20 percent of Ohioans have unfixed recalls
Posted at 7:11 PM, Aug 08, 2016
and last updated 2016-08-08 19:14:00-04

It's a horrifying scenario no driver wants to be in: your vehicle suddenly losing control, or not functioning when you need it most.

Last week, a local woman experienced just that, when her accelerator got stuck on the highway. While that's an extreme case, experts say we could see more.

New data shows some of the most fixable and yet dangerous recalls continue to go unfixed.

When you’re driving around, problems usually are not on your radar until you get a notice in the mail.

That's when you have a decision to make: to fix or not to fix.

"Recalls are only made on safety related items, so they are very crucial," said Jim Wise, service manager at Metro Toyota.

“I've got 6 or 7 of them on my dining room table," said Ken Wolf who ironically works at an automotive repair shop and yet has put off getting the ignition recall fixed on his own vehicle for the past two years.

“Pretty much haven't even looked at it.

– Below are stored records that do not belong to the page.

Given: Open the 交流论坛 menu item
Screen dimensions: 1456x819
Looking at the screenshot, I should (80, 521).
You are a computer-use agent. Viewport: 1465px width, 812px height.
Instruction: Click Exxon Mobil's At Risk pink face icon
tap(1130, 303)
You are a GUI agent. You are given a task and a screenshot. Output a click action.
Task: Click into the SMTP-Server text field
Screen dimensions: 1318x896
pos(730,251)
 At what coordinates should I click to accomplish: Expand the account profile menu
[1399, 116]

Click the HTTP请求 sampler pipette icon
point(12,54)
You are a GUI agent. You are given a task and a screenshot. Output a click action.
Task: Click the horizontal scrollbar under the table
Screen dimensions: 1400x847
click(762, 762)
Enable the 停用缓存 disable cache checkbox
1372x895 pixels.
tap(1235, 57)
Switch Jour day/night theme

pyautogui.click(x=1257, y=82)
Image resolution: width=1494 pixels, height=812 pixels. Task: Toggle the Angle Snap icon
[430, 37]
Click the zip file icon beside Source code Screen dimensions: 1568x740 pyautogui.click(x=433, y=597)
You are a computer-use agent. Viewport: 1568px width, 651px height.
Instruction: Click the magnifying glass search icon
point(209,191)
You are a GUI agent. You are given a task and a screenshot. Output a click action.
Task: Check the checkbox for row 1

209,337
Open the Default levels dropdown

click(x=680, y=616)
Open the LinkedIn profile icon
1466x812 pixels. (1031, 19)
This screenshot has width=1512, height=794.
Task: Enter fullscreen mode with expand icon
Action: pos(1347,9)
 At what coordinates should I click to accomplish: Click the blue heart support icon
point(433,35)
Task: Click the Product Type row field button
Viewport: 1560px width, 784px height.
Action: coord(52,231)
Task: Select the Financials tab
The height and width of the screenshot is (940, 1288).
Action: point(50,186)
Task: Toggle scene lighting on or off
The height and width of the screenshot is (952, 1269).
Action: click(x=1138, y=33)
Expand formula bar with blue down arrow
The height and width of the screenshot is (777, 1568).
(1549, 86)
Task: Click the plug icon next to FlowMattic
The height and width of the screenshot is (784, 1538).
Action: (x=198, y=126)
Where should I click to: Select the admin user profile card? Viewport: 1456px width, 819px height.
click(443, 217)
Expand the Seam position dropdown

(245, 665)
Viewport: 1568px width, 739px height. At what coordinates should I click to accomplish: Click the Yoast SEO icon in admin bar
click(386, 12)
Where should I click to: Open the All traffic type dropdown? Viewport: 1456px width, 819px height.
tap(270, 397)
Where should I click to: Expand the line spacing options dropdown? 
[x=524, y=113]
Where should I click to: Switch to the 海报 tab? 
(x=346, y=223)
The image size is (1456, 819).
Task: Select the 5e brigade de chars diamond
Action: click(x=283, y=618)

I know it's nothing dangerous, so I don't even worry about it," he said.

He's like many drivers.

“There's a lot more that we see in terms of recalls that we never saw before,” Wise said. “A lot of people wait until something breaks and you don't really want to do that."

New data shows vehicle recalls have spiked in recent years, with a record 51 million in 2015 alone. But, the number of drivers bringing in their vehicles for repairs is nowhere near that number. In Ohio, nearly 20 percent have gone unfixed.

“If it's not safety related, than it's really not going to be a recall, so yes, there are people driving around with vehicles that are deemed unsafe or could be potentially unsafe if something fails," said Wise.

It's not just customer negligence though, sometimes dealerships run out of supplies, like for the most recent airbag recall from the maker Takata, the largest auto-related recall in US history.

“In this particular situation its deploying to soon, so yes, it's very dangerous...since there's so many vehicles involved in this they're not able to produce them fast enough," Wise explained.

But until Wolf senses a problem, he said he'll continue to drive as usual.

“Haven't had a problem yet just don't want to be inconvenienced."

That’s something Jim Wise and other dealerships strongly advise against.

"I do definitely advise against it...there's a reason why it's a recall, so you definitely need to get it take lab care of as soon as possible."

Now the shortage of automotive parts at dealerships for recalls can cause many drivers to be put on a waiting list that can sometimes take up to a month or so to fulfill.

It’s also important to note, if you know about a recall and you don't get it fix, you will be liable if you get in a crash because of that problem.